Who’s going to get there first? Will it be banks, or perhaps Amazon, or Apple, or someone else?
There will be collaboration, moving the industry ahead by merging the core competencies the different parties bring to the table. Strategic technology partnerships will become a key business strategy for banks in order to continue to meet customer expectations for better products and experiences. Banks may not want to build customer interfaces if there are non-banks with strong solutions – we’re seeing this coming together with tech firms and banks. Where in the payments value chain will a bank actually own the technology – a question that’s taking place between CIOs and business managers today? Is there value in owning the end-to-end technology to support payments? The successful banks will inventory their strengths and find partners who can complement and assist in growing their payments business – technology and business strategies being aligned.
Coming back to technology, what do you think is the future of blockchain?

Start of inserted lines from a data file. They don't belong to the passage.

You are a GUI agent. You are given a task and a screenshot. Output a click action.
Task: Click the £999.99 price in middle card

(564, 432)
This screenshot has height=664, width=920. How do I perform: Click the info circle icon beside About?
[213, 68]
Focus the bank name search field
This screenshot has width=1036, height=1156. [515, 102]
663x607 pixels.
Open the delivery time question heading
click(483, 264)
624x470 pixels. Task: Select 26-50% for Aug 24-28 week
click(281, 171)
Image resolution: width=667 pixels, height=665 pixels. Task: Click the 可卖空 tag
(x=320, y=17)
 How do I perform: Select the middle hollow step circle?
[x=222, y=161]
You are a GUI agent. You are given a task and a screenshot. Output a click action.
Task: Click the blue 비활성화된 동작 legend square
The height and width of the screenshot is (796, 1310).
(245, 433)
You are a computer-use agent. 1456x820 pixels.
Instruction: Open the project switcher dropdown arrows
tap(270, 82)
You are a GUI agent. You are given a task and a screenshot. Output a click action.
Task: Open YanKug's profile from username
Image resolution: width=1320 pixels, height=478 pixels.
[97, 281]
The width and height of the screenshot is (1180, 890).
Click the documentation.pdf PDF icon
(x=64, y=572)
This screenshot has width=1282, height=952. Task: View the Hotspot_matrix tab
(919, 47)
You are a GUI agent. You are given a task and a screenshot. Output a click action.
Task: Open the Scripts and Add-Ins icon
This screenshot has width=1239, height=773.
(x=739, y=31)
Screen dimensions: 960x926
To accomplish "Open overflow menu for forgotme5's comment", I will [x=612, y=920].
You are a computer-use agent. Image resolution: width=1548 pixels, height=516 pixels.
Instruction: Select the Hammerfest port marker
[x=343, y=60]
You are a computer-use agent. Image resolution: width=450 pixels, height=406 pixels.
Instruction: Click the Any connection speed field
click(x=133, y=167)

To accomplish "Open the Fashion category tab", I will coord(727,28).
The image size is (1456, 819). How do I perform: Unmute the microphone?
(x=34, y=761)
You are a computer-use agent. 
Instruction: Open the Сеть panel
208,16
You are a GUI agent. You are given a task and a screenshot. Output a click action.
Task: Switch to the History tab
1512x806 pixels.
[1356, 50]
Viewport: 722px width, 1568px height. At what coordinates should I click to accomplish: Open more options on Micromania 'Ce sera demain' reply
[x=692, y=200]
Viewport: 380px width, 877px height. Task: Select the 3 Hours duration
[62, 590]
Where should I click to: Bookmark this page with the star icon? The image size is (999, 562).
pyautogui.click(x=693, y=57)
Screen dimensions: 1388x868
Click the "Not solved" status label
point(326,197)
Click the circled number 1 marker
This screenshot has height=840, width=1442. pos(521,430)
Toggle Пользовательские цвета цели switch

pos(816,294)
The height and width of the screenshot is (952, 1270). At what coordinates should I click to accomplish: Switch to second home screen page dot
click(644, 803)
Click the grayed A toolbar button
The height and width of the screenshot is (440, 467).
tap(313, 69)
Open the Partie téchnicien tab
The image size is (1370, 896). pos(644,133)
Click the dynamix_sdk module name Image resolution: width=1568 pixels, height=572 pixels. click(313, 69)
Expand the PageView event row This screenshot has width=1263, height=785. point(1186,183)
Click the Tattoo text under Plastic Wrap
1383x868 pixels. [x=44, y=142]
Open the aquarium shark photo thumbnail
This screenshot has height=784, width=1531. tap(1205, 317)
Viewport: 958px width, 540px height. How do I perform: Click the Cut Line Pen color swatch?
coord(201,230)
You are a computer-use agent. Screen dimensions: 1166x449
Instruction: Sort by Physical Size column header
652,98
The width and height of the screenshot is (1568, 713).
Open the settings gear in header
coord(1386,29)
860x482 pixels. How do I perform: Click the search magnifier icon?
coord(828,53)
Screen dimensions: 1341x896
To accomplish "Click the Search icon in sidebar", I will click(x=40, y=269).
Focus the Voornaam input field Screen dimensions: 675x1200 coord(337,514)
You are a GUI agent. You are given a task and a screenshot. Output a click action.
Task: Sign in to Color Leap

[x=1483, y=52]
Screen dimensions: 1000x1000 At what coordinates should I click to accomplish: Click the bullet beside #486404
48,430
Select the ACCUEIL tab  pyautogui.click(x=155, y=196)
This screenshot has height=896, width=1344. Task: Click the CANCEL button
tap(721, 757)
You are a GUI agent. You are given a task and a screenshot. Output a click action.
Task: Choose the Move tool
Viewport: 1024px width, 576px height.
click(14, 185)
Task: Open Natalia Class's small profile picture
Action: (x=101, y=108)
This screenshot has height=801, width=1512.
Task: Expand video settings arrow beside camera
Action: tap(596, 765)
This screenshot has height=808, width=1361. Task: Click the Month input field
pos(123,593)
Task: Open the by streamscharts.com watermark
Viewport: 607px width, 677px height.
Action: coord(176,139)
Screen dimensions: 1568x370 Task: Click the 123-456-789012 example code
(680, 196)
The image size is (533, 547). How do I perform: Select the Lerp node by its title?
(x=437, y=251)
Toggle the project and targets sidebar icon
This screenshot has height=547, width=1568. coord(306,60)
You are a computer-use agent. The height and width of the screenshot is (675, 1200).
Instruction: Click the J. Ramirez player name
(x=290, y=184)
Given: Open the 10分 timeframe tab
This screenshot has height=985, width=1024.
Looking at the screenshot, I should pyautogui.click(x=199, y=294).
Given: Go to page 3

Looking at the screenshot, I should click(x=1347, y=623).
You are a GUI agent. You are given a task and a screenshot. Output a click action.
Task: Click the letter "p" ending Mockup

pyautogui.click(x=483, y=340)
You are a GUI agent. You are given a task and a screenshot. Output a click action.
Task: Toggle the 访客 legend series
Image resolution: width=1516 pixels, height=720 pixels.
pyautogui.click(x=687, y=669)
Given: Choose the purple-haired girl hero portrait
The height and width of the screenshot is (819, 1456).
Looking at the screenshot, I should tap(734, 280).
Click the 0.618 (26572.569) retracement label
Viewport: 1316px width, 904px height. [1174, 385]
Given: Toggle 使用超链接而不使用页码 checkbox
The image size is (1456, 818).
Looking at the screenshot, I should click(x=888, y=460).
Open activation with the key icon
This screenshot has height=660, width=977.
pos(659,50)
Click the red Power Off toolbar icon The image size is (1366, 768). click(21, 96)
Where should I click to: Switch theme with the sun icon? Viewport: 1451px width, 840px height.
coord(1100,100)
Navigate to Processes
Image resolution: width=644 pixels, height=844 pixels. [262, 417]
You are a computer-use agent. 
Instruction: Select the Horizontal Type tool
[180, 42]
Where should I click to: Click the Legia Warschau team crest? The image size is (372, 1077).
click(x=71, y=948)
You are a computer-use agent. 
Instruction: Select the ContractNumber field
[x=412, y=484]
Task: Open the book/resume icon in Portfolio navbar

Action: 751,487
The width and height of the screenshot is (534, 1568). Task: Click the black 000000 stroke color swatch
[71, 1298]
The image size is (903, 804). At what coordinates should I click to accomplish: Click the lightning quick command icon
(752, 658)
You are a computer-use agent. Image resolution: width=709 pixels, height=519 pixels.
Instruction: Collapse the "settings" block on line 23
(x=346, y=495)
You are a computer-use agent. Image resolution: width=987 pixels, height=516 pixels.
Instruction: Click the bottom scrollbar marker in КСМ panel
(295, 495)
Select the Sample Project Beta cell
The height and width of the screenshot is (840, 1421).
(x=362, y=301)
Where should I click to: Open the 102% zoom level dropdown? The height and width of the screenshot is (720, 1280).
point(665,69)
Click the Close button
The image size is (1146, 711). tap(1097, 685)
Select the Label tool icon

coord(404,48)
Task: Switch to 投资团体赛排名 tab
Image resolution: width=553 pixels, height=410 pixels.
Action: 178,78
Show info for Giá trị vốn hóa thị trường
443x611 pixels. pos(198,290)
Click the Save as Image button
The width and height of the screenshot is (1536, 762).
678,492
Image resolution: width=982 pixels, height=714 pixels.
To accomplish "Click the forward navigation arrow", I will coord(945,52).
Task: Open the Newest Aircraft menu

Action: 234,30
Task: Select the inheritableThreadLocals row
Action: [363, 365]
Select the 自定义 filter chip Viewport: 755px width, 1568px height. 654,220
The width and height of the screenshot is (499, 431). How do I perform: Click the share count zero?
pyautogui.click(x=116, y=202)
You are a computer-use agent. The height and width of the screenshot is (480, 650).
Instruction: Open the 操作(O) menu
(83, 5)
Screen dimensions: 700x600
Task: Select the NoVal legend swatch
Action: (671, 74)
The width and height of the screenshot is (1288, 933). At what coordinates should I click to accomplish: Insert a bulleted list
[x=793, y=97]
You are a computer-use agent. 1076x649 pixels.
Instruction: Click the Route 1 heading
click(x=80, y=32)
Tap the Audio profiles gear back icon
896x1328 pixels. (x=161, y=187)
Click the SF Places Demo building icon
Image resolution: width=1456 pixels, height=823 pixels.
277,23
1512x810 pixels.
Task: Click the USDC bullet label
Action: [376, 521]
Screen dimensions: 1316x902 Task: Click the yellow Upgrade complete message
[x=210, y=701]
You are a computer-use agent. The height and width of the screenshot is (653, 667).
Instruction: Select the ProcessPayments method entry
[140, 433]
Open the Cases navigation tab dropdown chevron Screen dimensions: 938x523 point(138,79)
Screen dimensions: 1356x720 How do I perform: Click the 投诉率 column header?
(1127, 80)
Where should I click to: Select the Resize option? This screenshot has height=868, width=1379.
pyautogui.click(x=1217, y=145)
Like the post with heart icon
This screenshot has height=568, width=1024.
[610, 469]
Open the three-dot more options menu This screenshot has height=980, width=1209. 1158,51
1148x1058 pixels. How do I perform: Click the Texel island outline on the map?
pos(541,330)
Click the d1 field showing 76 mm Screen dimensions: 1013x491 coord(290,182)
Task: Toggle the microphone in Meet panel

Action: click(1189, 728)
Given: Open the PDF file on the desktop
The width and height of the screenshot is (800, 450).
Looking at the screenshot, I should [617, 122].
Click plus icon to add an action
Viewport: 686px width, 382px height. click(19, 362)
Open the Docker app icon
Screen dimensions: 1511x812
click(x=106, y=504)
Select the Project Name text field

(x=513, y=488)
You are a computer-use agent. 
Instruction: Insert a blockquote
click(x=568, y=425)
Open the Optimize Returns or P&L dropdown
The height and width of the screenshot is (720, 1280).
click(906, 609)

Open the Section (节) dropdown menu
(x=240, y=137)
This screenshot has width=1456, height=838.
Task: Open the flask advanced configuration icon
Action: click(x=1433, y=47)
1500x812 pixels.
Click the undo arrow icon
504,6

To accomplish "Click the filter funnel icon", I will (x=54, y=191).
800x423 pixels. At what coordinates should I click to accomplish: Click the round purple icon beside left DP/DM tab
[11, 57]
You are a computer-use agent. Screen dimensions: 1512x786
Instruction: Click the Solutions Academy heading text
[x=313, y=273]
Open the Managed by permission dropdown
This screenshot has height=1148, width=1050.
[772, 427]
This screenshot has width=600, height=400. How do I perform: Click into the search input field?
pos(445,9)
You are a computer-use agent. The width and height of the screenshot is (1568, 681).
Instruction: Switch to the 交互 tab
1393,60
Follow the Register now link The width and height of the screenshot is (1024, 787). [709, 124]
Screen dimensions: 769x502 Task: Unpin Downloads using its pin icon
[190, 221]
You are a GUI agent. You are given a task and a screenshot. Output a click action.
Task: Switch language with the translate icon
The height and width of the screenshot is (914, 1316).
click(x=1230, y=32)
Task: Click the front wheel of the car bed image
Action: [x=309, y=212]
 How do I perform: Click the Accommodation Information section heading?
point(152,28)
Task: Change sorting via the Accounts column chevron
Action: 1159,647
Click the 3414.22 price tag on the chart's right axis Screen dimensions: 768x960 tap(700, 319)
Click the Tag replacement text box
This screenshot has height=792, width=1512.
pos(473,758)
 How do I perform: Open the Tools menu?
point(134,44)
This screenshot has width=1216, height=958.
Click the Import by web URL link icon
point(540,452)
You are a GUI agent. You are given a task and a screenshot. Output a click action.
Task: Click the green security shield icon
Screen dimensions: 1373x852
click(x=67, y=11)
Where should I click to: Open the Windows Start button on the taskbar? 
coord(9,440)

I think blockchain technology has potential, but I would also say that we’re in the R&D stage and need to recognize this isn’t an industrial strength technology at this time. If the technology is able to meet all the expectations it’s being promoted for, and there’s a high bar to meet since legacy systems do meet much of the industry’s expectations, it will have a great future. I caution it is not going to solve every business problem in the financial services industry, so we have to find where it belongs, what it’s good at, and evaluate our business processes and truly know what the technology does before blindly promoting it for each innovation idea.
An understanding of what our future holds will require open collaboration. I challenge us all to encourage dialogue around this invention as an industry, bring together legacy banks and fintech startups. This will require a fundamental shift, because the degree of openness and collaboration characteristic of emerging technologies is much different from the product development approach banks have traditionally taken. Until now, it’s pretty much been closed networks and private relationships with clients.
Yet, blockchain technology is stirring things up with its focus on open networks and public data. It’s taking us to places we’ve never been. Hopefully, the end result will be about getting us to a productive future. It’s going to take a lot of critical thinking and a lot of debate as to where this might be taking us – more than just saying that we’ll have a lot more payments in 20 years.
What do you think is going to be the topic for Sibos 2016?
This year, there has been a shift and banks are beginning to lead the discussions around change and innovation, not leaving these discussions exclusively to the fintechs. Banks seem to have more confidence in looking outwards and showcasing their investments in innovation teams and projects. I think this year in Geneva, you’re going to have the banks coming in and saying, ‘this is what we’re driving because we understand our business, and now that we understand the technology, let’s shift the conversation away from fintechs to show you how we are deploying new offerings to help our customers’. So it’s not just the fintechs going out on their own leading the innovation story, hence a shift in attitude from the previous years. Fintechs may have the technology prowess and agile structures, but long-term trust and relationships are key attributes clients look for from their bank providers. By merging new excitement around technology and client relationships, banks will continue to be relevant long-term.